= AUFGABENLISTE =
• A. Beantworten Sie zum Artikel über japanische Unternehmer in Osteuropa diese Fragen:
(i) Welches Amt hat Masaya Miyoshi inne?
(ii) Welches Land bildet das Schlußlicht der Arbeitgeber-Hitliste?
(iii) Mit wem trafen die Unternehmer in Ungarn zusammen?
• B. Wie könnte der Artikel über japanische Unternehmer in Osteuropa weitergehen? Führen Sie ihn im Anschluss an seinen letzten Satz fort.

··· TEXTAUSZUG ···

Japans Pioniere auf dem Weg durch Osteuropa

Vor allem Ungarn und die CSFR sind für Banker und Unternehmer interessant/ Schlußlicht der Arbeitgeber-Hitliste ist die UdSSR  ■ Aus Tokio Georg Blume

„Zwischen Berlin, Prag und Budapest haben wir dann einmal die Zahlen zur Seite gelegt und nachgedacht. Und plötzlich wurde uns klar: Es wird ein großes Europa geben, ein aufregendes, ein positives und konstruktives Europa.“ Für einen kurzen Moment gerät der Osteuropa- Reisende Masaya Miyoshi ins Schwärmen. Selten genug mag es vorkommen, daß der Präsident von Japans einflußreichstem Unternehmerverband „Keidanren“ in solch hohen Tönen fremde Länder würdigt.

Denn im Nu findet Masaya Miyoshi zum vertrauten Wortklang des Tokioter Geschäftsmannes zurück: „Natürlich näheren wir uns den osteuropäischen Ländern auf unsere eigene, japanische Art und Weise. Unser Approach ist flexibler. Wir verfolgen zunächst allgemeinere, und scheinbar zweideutige Ziele, womit wir bei denen, die uns beobachten, oft Unzufriedenheit und Frustration auslösen.“

Masaya Miyoshi kann sich diese Zweideutigkeiten leisten, denn sein Wohlwollen verspricht Kredite und Investitionen in Milliardenhöhe. Der Keidanren-Präsident führte in diesem Herbst die bisher hochrangigste Delegation japanischer Industrieller, die Europas Osten bereiste, zu Gesprächen mit Bundesbank-Chef Karl Otto Pöhl und Polens Noch-Präsident Mazowiecki. In der CSFR trafen die fernöstlichen Großunternehmer mit Finanzminister Vaclav Klaus zusammen, in Ungarn mit Premierminister Jozsef Antall.

··· BEREITGESTELLTE DATEN ···

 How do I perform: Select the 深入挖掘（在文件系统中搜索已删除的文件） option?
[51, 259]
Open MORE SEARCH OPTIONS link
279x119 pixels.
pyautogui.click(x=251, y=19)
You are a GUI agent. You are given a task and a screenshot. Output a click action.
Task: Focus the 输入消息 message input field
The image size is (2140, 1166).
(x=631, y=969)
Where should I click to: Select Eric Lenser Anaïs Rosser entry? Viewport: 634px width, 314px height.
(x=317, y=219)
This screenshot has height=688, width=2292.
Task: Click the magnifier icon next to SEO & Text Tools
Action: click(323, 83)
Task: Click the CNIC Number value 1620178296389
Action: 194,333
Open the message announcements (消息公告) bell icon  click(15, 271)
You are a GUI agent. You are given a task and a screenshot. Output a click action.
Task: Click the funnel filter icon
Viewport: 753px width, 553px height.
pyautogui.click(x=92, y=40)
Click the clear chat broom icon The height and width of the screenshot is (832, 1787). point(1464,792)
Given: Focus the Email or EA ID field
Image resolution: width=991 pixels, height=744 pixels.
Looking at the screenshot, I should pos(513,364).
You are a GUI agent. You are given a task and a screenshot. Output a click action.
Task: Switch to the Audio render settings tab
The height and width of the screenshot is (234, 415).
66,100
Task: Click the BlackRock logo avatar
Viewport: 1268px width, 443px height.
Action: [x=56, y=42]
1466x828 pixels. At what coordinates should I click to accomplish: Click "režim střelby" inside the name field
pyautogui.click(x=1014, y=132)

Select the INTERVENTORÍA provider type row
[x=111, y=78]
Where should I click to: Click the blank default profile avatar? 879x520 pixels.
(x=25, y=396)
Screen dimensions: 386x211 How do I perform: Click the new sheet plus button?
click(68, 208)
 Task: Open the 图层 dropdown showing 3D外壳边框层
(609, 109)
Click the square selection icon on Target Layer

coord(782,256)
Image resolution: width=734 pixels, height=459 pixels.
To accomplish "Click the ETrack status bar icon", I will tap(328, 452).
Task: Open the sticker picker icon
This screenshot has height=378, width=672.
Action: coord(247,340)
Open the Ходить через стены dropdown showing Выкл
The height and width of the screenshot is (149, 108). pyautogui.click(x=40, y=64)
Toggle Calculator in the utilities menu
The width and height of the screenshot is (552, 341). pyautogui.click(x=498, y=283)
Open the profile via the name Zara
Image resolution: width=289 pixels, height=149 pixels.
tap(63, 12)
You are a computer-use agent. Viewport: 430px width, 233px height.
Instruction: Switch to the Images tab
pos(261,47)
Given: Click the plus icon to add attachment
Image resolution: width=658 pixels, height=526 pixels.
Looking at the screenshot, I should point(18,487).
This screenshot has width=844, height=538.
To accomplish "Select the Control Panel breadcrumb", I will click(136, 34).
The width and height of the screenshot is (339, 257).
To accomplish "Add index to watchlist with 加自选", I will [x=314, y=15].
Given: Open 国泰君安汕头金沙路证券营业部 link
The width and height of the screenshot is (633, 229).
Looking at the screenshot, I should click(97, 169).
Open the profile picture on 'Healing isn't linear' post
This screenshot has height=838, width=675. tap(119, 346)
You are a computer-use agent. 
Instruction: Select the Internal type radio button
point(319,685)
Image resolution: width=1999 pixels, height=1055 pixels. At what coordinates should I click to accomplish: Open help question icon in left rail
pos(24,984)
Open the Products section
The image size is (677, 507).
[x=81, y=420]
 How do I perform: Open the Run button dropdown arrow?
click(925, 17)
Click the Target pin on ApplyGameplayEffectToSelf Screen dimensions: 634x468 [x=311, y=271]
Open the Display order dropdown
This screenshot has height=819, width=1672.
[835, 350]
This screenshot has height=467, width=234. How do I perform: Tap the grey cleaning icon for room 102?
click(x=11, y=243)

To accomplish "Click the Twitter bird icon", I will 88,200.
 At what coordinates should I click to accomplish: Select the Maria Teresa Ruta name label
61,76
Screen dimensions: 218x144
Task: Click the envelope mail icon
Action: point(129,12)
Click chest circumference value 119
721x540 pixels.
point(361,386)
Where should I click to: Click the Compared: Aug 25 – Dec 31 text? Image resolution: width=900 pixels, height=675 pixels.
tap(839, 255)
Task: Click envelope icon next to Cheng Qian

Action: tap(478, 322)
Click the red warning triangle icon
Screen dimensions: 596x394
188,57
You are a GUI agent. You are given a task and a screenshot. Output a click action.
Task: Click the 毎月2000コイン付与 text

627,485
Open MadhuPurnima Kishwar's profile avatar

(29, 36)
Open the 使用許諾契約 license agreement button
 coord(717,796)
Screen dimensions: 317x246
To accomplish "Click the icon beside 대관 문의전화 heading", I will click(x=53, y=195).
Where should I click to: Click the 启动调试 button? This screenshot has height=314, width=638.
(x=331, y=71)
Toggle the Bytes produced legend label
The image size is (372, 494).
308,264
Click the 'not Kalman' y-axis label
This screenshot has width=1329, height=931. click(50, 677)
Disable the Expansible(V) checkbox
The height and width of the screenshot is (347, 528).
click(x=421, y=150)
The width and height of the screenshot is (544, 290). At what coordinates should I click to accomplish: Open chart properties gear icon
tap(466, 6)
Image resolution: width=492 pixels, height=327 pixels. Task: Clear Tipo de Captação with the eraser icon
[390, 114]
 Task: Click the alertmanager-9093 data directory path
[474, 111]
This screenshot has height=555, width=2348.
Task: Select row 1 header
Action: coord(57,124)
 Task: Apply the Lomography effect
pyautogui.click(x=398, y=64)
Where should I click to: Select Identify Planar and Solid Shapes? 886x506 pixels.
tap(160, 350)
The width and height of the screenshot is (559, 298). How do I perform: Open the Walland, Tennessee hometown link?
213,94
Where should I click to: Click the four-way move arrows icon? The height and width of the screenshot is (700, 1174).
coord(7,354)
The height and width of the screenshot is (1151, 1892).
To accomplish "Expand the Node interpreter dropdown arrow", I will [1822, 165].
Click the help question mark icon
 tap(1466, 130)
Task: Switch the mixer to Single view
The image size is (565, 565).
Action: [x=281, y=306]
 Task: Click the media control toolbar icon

···

= LÖSUNGEN JE AUFGABE =
• A.
(i) Er ist Präsident des Unternehmerverbands „Keidanren“.
(ii) Die UdSSR.
(iii) Mit Premierminister Jozsef Antall.

• B.
Das Ergebnis der japanischen Entdeckungsfahrt: „Keidanren- Missionen bringen gewöhnlicherweise keine konkreten Vorschläge mit nach Hause. Doch bei den führenden Mitgliedern hinterlassen sie tiefe Eindrücke. Und diesmal waren wir von unsere Gastgebern, allen voran Vaclav Klaus in Prag, tatsächlich stark beeindruckt.“ Masaya Miyoshi erteilt damit der CSFR und ihrem wirtschaftsliberalen Finanzminister Klaus seinen Segen. Der hat vielleicht nicht aufs falsche Pferd gesetzt.

Eine neue Sony-Fabrik in der Tschechoslowakei oder Ungarn? „Warum denn nicht?“ antwortet Sony-Chef Norio Ohga mit der Gelassenheit der ehemaligen Musikers und Komponisten. „Ich habe vollkommenes Verständnis für die Hoffnungen der Menschen in Osteuropa auf ein Joint-venture mit Sony. Für uns gilt dabei das Prinzip: Wenn die Osteuropäer Sony-Produkte kaufen wollen, dann wollen wir sie auf Dauer auch dort produzieren.“ Und damit verweist der Tokioter Elektro- König auf die in aller Welt mit großer Unabhängigkeit operierenden Sony- Niederlassungen. Bisher machte der populäre Elektronik-Konzern damit eine Ausnahme. Jetzt hoffen Tokioter Auslandsmanager, daß die von Sony erprobte „Globalisierungsstrategie“ als Schrittmacher für neue japanische Auslandsinvestitionen in Osteuropa wirken kann.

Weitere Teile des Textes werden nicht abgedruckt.